AIM OF THE TASK:
Render the lines of the listing from the line with "Where should I click to: Toggle" up to and including the line with "click(96, 90)" as a JSON list of strings, one string per line, omitting blank lines.

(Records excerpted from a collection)
——
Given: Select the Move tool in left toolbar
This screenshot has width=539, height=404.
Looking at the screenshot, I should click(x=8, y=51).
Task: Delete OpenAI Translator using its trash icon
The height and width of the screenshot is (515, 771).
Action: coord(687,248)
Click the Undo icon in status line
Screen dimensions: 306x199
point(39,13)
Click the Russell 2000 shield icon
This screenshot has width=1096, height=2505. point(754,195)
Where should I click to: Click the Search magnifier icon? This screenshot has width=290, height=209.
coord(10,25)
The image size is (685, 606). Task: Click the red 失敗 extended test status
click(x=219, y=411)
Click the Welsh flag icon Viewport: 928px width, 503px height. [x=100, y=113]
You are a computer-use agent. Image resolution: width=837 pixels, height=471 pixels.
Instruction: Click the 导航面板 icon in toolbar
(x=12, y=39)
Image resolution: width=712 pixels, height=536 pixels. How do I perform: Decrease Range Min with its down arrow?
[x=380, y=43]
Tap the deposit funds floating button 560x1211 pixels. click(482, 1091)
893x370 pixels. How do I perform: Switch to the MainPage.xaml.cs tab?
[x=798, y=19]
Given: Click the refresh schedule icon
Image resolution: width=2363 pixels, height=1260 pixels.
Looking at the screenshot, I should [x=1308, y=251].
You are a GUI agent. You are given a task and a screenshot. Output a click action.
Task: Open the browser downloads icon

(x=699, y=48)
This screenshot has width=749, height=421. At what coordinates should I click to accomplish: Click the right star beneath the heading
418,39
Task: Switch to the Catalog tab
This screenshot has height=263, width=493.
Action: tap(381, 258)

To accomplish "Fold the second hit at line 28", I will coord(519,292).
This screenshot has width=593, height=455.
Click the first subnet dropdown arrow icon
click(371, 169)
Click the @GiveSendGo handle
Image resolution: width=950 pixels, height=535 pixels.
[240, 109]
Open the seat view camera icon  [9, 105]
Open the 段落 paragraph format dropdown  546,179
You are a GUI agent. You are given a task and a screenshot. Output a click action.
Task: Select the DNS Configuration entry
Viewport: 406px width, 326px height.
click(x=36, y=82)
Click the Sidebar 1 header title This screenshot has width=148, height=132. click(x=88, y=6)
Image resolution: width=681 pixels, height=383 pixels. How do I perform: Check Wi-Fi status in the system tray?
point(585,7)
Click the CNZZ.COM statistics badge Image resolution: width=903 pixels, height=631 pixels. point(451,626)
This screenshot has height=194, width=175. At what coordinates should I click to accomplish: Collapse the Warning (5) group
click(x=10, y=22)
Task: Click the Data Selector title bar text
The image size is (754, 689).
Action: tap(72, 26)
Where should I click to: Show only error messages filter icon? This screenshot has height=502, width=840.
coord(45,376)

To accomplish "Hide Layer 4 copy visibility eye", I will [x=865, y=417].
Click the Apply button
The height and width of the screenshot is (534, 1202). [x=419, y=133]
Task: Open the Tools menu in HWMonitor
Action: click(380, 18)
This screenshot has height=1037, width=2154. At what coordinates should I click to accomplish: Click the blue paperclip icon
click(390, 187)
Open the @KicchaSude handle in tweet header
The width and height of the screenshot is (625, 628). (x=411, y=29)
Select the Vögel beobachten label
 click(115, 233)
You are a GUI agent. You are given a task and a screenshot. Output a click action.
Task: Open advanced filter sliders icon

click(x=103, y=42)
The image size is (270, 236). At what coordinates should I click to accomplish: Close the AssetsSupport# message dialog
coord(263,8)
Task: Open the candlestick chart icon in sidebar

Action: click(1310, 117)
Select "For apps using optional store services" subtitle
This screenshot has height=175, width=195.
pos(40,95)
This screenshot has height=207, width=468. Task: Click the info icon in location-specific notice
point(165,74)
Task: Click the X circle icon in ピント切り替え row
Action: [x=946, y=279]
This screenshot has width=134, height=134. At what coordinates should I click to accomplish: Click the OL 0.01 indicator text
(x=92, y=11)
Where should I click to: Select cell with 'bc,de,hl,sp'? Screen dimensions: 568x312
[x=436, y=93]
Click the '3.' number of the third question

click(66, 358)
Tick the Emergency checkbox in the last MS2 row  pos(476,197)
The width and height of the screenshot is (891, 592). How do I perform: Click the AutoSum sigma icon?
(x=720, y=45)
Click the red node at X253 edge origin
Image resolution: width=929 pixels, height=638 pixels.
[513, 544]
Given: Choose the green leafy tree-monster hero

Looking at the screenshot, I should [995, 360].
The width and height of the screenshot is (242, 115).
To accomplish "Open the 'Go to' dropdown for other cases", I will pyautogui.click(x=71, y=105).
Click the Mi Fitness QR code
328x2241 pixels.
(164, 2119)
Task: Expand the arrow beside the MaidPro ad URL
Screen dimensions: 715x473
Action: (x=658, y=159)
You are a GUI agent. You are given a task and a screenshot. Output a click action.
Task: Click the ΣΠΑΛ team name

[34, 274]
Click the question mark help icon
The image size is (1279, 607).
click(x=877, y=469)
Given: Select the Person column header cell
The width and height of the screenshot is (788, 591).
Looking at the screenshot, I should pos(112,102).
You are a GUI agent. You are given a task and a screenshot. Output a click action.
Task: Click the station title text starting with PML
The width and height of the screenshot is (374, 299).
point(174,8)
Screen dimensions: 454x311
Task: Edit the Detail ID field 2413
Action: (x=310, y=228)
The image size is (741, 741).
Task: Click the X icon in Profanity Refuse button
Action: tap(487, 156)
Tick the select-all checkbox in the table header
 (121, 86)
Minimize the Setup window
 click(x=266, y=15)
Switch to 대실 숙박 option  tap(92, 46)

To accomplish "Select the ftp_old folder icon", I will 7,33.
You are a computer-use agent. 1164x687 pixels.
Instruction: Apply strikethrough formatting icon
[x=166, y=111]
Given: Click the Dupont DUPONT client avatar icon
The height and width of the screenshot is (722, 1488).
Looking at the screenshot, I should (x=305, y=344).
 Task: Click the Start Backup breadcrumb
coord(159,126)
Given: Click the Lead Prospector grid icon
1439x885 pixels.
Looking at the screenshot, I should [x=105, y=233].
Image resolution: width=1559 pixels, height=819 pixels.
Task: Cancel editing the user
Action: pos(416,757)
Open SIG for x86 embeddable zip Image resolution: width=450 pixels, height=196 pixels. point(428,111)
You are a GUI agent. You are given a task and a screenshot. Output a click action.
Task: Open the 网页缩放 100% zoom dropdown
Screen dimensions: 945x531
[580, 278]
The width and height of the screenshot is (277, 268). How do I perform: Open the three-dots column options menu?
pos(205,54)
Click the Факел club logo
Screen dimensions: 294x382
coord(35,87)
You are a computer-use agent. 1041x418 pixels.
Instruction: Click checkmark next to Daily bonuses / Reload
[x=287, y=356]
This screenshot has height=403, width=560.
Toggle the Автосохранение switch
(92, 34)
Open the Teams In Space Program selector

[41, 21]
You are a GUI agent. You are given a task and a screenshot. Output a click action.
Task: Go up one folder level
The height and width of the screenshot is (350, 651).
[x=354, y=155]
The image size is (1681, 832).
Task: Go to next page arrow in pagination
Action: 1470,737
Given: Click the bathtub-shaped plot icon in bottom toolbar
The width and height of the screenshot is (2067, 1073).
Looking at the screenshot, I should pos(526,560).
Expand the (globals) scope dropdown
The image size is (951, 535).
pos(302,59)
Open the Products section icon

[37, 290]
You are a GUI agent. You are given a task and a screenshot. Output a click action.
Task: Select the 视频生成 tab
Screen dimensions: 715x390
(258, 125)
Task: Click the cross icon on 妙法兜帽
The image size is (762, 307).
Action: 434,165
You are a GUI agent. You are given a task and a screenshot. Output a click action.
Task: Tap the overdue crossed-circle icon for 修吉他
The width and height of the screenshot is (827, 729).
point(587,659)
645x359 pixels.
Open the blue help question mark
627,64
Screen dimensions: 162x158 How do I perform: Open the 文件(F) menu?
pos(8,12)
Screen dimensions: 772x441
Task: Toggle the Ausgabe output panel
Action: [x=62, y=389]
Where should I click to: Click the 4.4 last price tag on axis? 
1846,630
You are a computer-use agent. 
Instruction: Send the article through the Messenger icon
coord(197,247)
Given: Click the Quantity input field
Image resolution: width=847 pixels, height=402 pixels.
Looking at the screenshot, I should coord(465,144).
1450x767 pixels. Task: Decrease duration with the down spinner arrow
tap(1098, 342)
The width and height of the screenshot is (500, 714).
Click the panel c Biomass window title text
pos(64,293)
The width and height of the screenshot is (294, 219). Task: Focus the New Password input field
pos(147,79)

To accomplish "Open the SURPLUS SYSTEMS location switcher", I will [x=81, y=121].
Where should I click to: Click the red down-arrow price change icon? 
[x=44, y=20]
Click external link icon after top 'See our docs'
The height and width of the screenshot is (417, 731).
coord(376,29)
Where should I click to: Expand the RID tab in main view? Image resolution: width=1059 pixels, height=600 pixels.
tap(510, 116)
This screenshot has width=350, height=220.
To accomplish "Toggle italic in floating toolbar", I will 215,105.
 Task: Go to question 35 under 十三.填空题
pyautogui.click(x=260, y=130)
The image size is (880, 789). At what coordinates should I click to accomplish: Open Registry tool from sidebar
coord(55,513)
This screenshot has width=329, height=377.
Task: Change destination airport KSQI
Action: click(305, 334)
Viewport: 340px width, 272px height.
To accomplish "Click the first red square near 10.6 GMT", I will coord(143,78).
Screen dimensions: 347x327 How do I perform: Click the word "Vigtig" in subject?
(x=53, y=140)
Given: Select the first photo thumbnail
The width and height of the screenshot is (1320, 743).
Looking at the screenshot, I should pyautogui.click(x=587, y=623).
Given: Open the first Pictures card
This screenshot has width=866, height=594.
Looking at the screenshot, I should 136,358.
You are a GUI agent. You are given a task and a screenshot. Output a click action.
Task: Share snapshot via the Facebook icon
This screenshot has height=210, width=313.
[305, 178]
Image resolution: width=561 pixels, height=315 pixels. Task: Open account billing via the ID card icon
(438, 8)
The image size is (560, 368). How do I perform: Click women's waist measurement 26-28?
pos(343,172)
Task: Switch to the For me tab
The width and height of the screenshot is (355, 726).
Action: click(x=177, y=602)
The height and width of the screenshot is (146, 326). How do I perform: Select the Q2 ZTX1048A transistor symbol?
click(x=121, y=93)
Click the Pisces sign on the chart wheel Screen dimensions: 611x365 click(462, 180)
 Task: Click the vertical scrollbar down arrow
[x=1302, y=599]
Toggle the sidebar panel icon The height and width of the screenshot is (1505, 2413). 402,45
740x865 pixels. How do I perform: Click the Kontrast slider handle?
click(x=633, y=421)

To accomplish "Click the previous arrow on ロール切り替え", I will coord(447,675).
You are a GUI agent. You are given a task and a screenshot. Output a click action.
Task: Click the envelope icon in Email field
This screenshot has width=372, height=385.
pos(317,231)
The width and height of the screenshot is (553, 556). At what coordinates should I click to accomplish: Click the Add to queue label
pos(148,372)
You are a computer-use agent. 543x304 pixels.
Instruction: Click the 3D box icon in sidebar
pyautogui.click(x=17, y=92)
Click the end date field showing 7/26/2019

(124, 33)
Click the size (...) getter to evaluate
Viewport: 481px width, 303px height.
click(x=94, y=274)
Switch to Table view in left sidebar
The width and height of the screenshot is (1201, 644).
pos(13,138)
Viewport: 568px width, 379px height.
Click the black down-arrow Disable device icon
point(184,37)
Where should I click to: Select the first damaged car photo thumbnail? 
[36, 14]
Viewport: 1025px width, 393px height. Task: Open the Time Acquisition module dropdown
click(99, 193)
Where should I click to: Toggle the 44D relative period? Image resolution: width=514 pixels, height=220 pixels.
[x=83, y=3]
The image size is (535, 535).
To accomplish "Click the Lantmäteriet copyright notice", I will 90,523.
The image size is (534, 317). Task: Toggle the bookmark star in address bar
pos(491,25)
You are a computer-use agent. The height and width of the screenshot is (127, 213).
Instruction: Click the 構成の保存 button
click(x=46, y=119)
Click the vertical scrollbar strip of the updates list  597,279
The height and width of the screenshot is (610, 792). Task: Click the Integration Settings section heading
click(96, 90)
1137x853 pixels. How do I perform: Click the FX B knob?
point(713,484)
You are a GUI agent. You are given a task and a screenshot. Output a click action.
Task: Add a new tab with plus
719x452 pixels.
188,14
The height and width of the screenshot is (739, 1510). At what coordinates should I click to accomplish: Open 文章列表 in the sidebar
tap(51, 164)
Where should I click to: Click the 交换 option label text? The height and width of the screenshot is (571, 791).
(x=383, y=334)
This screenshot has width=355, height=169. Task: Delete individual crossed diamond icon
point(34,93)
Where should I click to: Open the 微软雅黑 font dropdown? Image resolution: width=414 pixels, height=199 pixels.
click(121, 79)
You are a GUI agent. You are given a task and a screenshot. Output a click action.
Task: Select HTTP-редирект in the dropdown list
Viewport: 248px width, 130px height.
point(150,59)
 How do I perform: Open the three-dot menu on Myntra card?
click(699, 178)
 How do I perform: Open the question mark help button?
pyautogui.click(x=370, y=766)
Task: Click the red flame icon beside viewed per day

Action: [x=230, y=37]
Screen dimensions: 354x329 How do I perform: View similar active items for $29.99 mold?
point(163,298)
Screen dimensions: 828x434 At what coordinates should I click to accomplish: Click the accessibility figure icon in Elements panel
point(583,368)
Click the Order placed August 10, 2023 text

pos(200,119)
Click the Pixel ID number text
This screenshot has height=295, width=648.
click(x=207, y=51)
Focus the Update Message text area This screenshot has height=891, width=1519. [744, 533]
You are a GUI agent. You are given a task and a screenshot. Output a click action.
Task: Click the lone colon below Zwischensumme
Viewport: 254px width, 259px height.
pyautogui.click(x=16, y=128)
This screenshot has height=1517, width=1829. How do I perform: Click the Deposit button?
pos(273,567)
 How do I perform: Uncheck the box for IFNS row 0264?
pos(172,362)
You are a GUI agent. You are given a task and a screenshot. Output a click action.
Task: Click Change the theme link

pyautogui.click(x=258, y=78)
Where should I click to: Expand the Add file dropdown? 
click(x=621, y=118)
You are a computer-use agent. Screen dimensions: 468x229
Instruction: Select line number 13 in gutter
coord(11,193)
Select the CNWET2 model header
——
FINAL RESULT:
[
  "Where should I click to: Toggle the 44D relative period? Image resolution: width=514 pixels, height=220 pixels.",
  "[x=83, y=3]",
  "The image size is (535, 535).",
  "To accomplish \"Click the Lantmäteriet copyright notice\", I will 90,523.",
  "The image size is (534, 317). Task: Toggle the bookmark star in address bar",
  "pos(491,25)",
  "You are a computer-use agent. The height and width of the screenshot is (127, 213).",
  "Instruction: Click the 構成の保存 button",
  "click(x=46, y=119)",
  "Click the vertical scrollbar strip of the updates list  597,279",
  "The height and width of the screenshot is (610, 792). Task: Click the Integration Settings section heading",
  "click(96, 90)"
]